Format the items from the very first line through the line containing "Double Tap #431: Jam", inclusive, as a numbered list, leaving out any blank lines.

* START RECORD SET *

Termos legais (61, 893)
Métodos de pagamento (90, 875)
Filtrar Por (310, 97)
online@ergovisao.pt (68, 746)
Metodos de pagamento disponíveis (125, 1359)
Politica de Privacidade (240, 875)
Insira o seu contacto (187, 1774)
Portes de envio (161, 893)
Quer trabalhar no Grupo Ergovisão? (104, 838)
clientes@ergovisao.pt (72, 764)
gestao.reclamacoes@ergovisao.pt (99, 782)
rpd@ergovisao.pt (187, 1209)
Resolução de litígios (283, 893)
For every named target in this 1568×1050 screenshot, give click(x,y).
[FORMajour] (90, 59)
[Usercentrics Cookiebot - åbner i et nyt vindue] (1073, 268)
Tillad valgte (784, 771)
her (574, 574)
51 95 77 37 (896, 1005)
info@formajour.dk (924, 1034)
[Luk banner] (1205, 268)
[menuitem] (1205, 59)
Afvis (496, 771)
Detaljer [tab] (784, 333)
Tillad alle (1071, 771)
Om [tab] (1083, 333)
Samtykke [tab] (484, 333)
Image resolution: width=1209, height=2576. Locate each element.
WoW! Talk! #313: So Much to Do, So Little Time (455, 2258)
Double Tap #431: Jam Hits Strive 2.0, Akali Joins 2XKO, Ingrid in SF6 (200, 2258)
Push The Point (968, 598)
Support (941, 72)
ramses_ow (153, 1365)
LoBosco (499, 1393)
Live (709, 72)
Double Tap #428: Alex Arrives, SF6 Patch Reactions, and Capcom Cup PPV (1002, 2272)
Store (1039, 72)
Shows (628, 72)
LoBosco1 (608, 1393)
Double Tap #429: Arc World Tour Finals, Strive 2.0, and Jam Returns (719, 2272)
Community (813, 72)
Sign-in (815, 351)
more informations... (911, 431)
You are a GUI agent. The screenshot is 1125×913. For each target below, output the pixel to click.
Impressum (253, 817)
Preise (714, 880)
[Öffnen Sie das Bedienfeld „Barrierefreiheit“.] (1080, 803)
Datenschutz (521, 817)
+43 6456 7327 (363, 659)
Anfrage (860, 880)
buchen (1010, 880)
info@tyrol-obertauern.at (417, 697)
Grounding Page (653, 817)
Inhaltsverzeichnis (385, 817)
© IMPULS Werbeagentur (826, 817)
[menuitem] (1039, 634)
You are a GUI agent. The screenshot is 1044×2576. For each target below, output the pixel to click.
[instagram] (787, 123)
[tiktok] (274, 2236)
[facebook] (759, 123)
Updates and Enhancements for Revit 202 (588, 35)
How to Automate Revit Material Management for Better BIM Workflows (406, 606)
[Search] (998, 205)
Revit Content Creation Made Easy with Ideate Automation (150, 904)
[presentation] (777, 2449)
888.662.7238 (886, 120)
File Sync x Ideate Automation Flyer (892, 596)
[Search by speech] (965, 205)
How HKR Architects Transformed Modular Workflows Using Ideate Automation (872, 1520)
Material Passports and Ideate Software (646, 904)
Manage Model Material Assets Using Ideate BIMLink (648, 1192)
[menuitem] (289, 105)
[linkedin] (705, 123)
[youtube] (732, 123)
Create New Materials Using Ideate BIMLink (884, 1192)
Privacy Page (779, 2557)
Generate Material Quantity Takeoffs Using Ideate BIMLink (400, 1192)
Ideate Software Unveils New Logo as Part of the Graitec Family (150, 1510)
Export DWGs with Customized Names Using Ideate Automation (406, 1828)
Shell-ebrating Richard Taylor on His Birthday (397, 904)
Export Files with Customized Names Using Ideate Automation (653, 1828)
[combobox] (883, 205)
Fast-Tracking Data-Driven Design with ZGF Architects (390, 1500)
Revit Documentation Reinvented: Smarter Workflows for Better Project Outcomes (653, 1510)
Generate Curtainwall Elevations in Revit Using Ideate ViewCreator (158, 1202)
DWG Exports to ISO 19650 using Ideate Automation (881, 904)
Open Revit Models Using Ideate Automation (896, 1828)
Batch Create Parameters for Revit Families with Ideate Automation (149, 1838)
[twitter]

* END RECORD SET *

### OUTPUT OF THE EXERCISE
1. Termos legais (61, 893)
2. Métodos de pagamento (90, 875)
3. Filtrar Por (310, 97)
4. online@ergovisao.pt (68, 746)
5. Metodos de pagamento disponíveis (125, 1359)
6. Politica de Privacidade (240, 875)
7. Insira o seu contacto (187, 1774)
8. Portes de envio (161, 893)
9. Quer trabalhar no Grupo Ergovisão? (104, 838)
10. clientes@ergovisao.pt (72, 764)
11. gestao.reclamacoes@ergovisao.pt (99, 782)
12. rpd@ergovisao.pt (187, 1209)
13. Resolução de litígios (283, 893)
14. For every named target in this 1568×1050 screenshot, give click(x,y).
15. [FORMajour] (90, 59)
16. [Usercentrics Cookiebot - åbner i et nyt vindue] (1073, 268)
17. Tillad valgte (784, 771)
18. her (574, 574)
19. 51 95 77 37 (896, 1005)
20. info@formajour.dk (924, 1034)
21. [Luk banner] (1205, 268)
22. [menuitem] (1205, 59)
23. Afvis (496, 771)
24. Detaljer [tab] (784, 333)
25. Tillad alle (1071, 771)
26. Om [tab] (1083, 333)
27. Samtykke [tab] (484, 333)
28. Image resolution: width=1209, height=2576. Locate each element.
29. WoW! Talk! #313: So Much to Do, So Little Time (455, 2258)
30. Double Tap #431: Jam Hits Strive 2.0, Akali Joins 2XKO, Ingrid in SF6 (200, 2258)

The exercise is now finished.